19 października kierowca wyścigowy Oliver Webb siedzący za kierownicą Tuatary miał do wykonania nieco łatwiejsze zadanie niż kiedyś Jenatzy. Szalony Belg musiał opanować maszynę z piekła rodem. Webb wsiadł do znacznie bardziej bezpieczniejszego i wygodniejszego wozu. Zadanie było proste: miał po prostu szybko pojechać na siedmiomilowym odcinku State Route 160 znajdującej się pod Las Vegas w pobliżu Pahrump w stanie Nevada. Droga równa jak stół, nad wszystkim czuwają pracownicy SSC i inni specjaliści. Na miejscu był obecny także założyciel firmy Jerod Shelby. Czy mogło coś pójść nie tak?

Amerykańskie bryki

W Polsce firma SSC czyli Shelby SuperCars jest praktycznie nieznana. Amerykanie od 1998 roku zajmują się produkcją super samochodów. Poprzednik Tuatary o nazwie Ultimate Aero też był szybki. Dzierżył berło najszybszego produkcyjnego wozu w latach 2007-2010.

 

 

SSC Tuatara została stworzona do szybkiej jazdy. Hipersamochód, jak nazywane są w tej chwili tego rodzaju bolidy, pod maską skrywa podwójnie doładowany silnik V8 o pojemności 5,9 litra. Jego moc wynosi zawrotne 1750 KM (przy paliwie E85). Tuatara to hołd twórców dla aerodynamiki. Producent twierdzi, że wóz ma najlepszy współczynnik oporu powietrza w historii, równy 0,279. To robi wrażenie.

 

 

Koenigsegg i Bugatti pokonane

Do tej pory oficjalnie najszybszy był Koenigsegg Agera RS, który w 2017 roku osiągnął prędkość średnią dwóch przejazdów w wysokości 447,2 km/h.

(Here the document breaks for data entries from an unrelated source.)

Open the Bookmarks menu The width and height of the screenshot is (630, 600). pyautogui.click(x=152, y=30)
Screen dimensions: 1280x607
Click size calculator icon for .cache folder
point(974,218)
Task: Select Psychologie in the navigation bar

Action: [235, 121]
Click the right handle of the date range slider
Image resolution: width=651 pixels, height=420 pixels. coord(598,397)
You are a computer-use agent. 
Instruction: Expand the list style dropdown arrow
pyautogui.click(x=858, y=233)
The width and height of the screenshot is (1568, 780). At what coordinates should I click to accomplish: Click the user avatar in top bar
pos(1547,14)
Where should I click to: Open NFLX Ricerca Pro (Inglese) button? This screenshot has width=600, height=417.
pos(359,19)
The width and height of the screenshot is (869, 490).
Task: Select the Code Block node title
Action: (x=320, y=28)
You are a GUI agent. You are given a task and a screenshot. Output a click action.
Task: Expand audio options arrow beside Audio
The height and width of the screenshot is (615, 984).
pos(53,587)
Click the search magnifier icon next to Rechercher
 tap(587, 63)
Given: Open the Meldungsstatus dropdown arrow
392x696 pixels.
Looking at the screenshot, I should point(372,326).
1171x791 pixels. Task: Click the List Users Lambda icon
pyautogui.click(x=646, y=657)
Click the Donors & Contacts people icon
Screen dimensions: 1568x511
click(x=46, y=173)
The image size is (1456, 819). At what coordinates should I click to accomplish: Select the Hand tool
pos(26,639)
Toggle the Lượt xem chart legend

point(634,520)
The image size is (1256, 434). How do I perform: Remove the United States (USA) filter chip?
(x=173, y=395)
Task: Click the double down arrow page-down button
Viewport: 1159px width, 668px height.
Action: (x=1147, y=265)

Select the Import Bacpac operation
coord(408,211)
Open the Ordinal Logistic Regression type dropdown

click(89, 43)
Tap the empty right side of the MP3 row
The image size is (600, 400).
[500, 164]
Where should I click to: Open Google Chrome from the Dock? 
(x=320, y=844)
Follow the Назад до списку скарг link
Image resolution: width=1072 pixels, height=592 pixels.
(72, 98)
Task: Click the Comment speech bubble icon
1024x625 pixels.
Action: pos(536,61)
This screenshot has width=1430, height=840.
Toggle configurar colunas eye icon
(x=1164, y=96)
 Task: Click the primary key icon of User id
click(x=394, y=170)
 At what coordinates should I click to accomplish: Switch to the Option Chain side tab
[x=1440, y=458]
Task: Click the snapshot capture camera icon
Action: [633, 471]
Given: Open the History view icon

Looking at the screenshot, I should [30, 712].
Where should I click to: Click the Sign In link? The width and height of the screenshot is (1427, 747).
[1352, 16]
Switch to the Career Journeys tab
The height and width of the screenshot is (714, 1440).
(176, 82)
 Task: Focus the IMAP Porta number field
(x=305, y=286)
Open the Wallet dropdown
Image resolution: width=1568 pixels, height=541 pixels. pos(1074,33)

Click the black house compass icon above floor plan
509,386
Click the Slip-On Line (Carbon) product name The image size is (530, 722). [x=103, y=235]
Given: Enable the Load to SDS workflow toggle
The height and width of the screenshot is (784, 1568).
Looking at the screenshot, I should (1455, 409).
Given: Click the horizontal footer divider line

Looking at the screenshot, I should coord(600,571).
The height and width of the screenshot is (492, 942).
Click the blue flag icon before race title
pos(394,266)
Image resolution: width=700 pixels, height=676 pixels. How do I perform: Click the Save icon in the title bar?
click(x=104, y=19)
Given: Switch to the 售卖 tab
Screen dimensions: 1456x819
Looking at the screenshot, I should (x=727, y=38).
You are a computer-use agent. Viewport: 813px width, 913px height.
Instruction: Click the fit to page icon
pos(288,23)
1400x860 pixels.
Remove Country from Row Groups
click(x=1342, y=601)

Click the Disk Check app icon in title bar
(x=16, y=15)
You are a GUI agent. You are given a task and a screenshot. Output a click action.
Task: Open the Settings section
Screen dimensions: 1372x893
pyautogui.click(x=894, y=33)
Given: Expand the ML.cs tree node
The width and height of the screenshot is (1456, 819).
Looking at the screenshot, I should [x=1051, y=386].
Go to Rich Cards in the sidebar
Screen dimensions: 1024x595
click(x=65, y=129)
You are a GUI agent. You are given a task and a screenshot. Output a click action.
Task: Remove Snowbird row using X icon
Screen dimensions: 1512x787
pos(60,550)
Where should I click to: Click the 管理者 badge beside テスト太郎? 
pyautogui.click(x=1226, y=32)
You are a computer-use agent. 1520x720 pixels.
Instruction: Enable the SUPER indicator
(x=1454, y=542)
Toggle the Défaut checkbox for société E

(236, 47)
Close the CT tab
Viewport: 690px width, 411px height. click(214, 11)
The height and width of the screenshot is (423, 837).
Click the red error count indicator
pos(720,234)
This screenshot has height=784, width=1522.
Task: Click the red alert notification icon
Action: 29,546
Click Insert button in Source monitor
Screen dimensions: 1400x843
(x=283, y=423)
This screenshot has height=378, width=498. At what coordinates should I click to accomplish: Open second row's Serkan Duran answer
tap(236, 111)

Rok temu szybszy był Bugatti Chiron, ale jego próba nie została zakwalifikowana ze względu na tylko jeden przejazd próbny. W przypadku SSC  wszystkie przejazdy wykonano zgodnie z regulaminem. Mamy więc nowego króla wśród najszybszych samochodów produkcyjnych. Kto będzie następny? I czy dożyjemy rekordu wyższego niż 600 km/h?